■ Paginafragment:
Tegelijkertijd moeten we ook uitkijken dat we niet alleen uit angst gaan handelen, zegt Bouaddi. ‘Natuurlijk zijn er fouten gemaakt. Met grote gevolgen. Maar laten we nou vooral leren van die fouten en kijken hoe we de techniek wel verantwoord kunnen inzetten. Want die techniek biedt ook kansen. Algoritmes maken het werk van de gemeente efficiënter en geven ook het vertrouwen dat de overheid meegaat met de tijd. Doe je dat niet dan raak je op achterstand ten opzichte van het bedrijfsleven. Kijk naar de VS waar relatief weinig gebruik gemaakt wordt van algoritmes. De overheden daar staan op een enorme afstand van de grote techbedrijven. Dat willen we niet in Nederland. En ja, we zullen dan altijd kritisch moeten blijven kijken naar het algoritmegebruik. Van de overheden en ook dat van die grote bedrijven.’ Glimlachend: ‘Want ethiek is inderdaad geen checklist. Dat vink je niet even af.’

Myriem Bouaddi en Iris Muis drukken knoppen in op een dak in Rotterdam
Beeld: ©Arenda Oomen

Kader: Algoritmeregister

Net als Amsterdam heeft ook Rotterdam een online register met algoritmes die de gemeente gebruikt. Anders dan de hoofdstad publiceert Rotterdam daarin alleen de algoritmes met een hoog risico. Dat waren er tot nu toe vier: waarvan er één niet meer in gebruik is en de andere drie toch geen hoog risico bleken te hebben nadat die nog eens goed bekeken waren met het zogeheten ARA (algoritme risico assessment).

■ Aangeleverde gegevens:
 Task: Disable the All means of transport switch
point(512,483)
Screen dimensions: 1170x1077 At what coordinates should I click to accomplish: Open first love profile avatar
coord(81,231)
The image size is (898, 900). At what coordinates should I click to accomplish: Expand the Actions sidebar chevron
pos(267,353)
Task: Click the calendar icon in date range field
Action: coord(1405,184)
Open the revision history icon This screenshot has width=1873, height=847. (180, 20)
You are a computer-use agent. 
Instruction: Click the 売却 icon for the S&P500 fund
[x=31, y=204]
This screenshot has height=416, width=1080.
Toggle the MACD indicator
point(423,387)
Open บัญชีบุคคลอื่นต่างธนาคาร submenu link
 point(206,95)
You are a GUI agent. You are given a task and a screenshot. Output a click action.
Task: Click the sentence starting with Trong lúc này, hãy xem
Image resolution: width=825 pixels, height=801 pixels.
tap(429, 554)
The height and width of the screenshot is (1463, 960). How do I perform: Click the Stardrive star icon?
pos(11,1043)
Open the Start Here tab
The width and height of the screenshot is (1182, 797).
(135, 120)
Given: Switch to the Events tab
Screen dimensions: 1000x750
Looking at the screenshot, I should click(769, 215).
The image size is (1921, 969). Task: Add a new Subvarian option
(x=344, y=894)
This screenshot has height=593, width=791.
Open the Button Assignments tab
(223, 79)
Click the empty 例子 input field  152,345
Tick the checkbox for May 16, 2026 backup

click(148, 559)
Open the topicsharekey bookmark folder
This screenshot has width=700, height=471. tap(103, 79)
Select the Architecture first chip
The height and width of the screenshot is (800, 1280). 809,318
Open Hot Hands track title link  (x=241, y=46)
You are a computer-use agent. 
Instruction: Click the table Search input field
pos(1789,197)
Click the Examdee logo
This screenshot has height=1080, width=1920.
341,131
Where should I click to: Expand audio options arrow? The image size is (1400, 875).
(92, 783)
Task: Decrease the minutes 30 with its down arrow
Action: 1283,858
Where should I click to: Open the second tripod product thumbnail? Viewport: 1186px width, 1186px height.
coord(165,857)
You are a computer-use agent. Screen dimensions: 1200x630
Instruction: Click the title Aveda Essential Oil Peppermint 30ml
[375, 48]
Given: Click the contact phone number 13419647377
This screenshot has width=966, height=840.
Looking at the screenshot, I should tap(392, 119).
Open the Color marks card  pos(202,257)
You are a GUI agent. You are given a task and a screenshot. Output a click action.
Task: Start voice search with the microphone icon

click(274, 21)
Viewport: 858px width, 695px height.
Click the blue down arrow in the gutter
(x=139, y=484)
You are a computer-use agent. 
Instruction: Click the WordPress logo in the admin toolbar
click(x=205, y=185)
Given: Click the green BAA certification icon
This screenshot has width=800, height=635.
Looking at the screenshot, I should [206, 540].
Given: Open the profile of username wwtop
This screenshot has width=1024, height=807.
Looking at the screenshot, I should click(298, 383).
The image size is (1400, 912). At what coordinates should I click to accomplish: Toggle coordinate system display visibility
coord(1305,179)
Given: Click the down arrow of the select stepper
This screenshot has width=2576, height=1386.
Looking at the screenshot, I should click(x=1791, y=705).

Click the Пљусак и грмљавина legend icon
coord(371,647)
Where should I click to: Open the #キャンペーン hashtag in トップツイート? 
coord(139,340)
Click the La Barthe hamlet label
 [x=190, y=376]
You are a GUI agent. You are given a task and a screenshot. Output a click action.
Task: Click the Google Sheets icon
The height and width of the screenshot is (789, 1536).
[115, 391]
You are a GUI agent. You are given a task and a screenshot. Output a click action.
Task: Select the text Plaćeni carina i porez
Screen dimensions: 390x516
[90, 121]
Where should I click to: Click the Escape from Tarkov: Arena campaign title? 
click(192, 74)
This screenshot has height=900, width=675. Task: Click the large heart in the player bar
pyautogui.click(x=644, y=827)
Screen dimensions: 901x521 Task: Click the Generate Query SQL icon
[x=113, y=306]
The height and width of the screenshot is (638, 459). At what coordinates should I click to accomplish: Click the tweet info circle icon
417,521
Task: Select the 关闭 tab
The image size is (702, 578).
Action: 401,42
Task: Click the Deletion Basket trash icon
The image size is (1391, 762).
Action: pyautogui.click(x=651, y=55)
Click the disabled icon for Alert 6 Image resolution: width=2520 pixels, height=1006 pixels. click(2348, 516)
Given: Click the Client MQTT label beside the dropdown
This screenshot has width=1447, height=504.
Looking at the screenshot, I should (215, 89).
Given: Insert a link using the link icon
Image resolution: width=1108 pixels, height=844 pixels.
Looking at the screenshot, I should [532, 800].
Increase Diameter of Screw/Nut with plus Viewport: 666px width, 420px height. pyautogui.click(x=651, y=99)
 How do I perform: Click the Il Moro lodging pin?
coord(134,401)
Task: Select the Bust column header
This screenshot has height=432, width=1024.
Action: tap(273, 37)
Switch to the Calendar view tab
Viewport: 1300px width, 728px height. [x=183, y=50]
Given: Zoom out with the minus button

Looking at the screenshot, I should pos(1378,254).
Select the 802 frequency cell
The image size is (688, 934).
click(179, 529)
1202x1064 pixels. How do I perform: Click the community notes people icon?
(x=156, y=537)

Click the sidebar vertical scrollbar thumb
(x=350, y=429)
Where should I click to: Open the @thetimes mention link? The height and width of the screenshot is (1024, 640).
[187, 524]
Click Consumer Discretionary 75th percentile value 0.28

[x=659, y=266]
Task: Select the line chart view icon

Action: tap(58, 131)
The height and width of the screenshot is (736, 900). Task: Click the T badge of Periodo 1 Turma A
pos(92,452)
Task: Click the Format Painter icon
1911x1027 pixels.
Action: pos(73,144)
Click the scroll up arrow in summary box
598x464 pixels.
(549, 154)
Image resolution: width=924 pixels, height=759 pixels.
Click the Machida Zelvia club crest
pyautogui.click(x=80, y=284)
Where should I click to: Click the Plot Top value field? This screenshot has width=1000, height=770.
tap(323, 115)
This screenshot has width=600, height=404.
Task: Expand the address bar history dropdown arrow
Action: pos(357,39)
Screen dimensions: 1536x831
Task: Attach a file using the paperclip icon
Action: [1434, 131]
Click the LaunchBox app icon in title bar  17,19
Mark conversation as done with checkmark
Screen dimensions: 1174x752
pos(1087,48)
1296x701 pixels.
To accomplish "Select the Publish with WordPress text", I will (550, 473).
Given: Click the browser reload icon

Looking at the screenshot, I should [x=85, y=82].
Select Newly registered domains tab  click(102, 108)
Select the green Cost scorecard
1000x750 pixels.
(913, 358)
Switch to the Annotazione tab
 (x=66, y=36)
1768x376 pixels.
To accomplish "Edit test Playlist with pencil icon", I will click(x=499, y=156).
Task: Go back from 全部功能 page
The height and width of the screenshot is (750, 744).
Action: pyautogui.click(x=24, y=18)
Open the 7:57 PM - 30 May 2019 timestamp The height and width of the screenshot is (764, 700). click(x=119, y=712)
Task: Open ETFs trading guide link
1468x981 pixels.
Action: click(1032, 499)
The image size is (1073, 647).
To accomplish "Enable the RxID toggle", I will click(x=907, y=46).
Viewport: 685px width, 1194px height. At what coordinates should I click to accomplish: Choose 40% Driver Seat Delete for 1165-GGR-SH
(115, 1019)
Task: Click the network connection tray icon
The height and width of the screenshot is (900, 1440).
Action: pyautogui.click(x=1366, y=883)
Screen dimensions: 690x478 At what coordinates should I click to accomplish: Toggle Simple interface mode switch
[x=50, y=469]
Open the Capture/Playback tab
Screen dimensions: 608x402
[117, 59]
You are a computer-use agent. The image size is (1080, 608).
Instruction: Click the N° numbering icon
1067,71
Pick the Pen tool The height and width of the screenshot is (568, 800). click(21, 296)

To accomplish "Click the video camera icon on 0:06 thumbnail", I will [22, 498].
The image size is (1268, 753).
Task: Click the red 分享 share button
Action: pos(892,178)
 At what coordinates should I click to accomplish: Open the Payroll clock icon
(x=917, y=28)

■ Opdrachten:
a – Waarom moet de overheid volgens Bouaddi in het paginafragment algoritmes blijven inzetten? Antwoord in één tot drie zinnen.
b – Welke steden en landen noemt het paginafragment?
c – Zet de alinea uit het paginafragment die begint met "Net als Amsterdam" om in een beknopte opsomming en behoud de belangrijkste feiten.

■ Antwoorden per opdracht:
a – Algoritmes maken het werk van de gemeente efficiënter en geven vertrouwen dat de overheid meegaat met de tijd. Zonder algoritmes raakt de overheid op achterstand ten opzichte van het bedrijfsleven, zoals in de VS, waar de overheden op een enorme afstand van de grote techbedrijven staan.

b –
- Rotterdam
- Amsterdam
- de VS
- Nederland

c –
- Rotterdam heeft, net als Amsterdam, een online register van de algoritmes die de gemeente gebruikt.
- Anders dan Amsterdam publiceert Rotterdam daarin alleen algoritmes met een hoog risico.
- Tot nu toe waren dat er vier.
- Eén daarvan is niet meer in gebruik.
- De andere drie bleken na nader onderzoek met het ARA (algoritme risico assessment) toch geen hoog risico te hebben.